We then focus on changing the physical/emotional state of the person through following a breathing coach combined with mental exercises. Think of it as a workout for your emotions. We use the breath coach to regulate breathing, which then regulates your body’s stress response, which tells your mind that all is well and we should calm down. You get information, in real time, on how your internal state is responding to your HRV training. The program tells you if you are able to regulate your internal state or if you need more help with breathing or mental exercises.

Through this process, people learn how to shift their internal state from panic, worry, anger, stressed out, or anxious, to what football players call ‘poised.’ It allows you to build the confidence and skill to be able to shift internal states. This is important because we now know that the more dysregulated a person is, the less likely they are to make sound choices, respond well to a lover, or keep from saying something dumb in the heat of the moment. Now, through this training, people can get out of the chaos their internal world may be putting them through, or find that sweet spot in peak performance training that allows you to operate at your best on the field or in the sport you’re training for.

Many professionals see the importance of Biofeedback in helping people with: anxiety, depression, PTSD, addictions, anger, peak performance training, performance anxiety, and poor heart health. Biofeedback has been well researched and been proven highly effective with these issues. Over the years it has been incorporated into health care, sports science, and mental health. It has become more readily available to everyday people and a source of reprieve for those who have had little success with traditional forms of care.

So you’re hooked, like I was, or at least interested. Now, how do you find Biofeedback devices to practice on?
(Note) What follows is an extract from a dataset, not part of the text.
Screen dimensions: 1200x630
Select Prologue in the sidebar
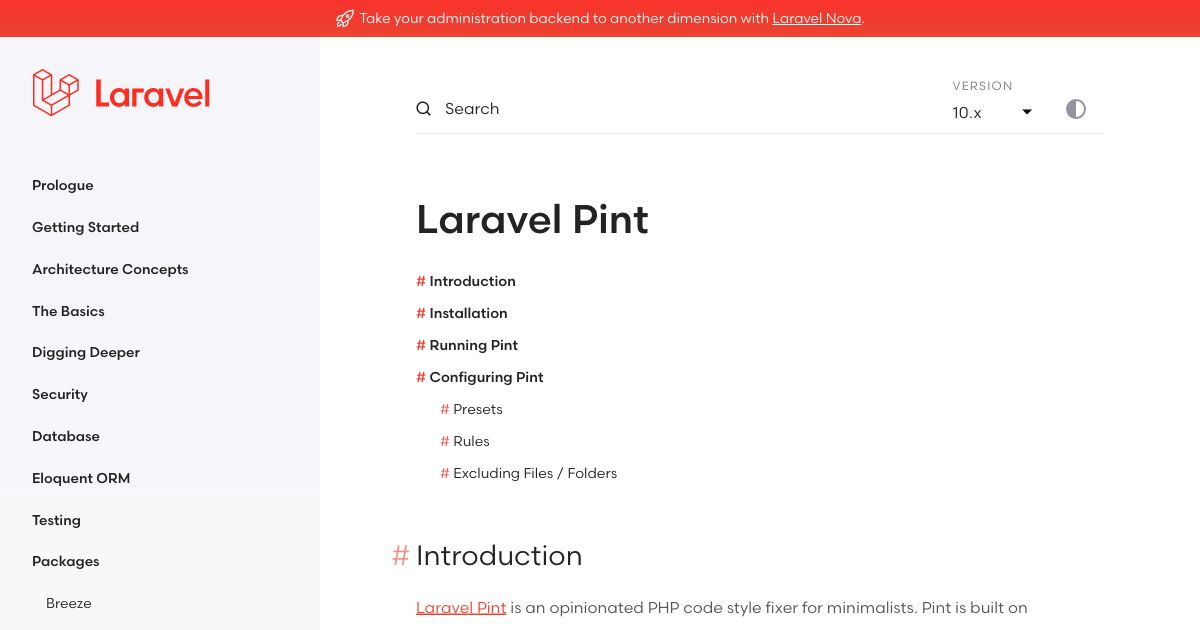pos(62,185)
You can go to a counselor, like myself, for specialized coaching and professional Biofeedback equipment. Typically, this is like going to a physical therapist that has the special equipment to rehabilitate your specific injury. You could go to a regular gym, but they will likely not have the same equipment your physical therapist has and you could still get in a good rehab workout on your own. Home consumer products are available through HeartMath Inner Balance, Spire, various smart watches, Biofeedback bracelets, and the more traditional running chest straps. These have their pros and cons when utilizing them for emotional regulation but are effective in their measurements. Most notably, if you are using them for emotional regulation purposes you’ll need to know how to train for this specifically when using a sports specific tracker.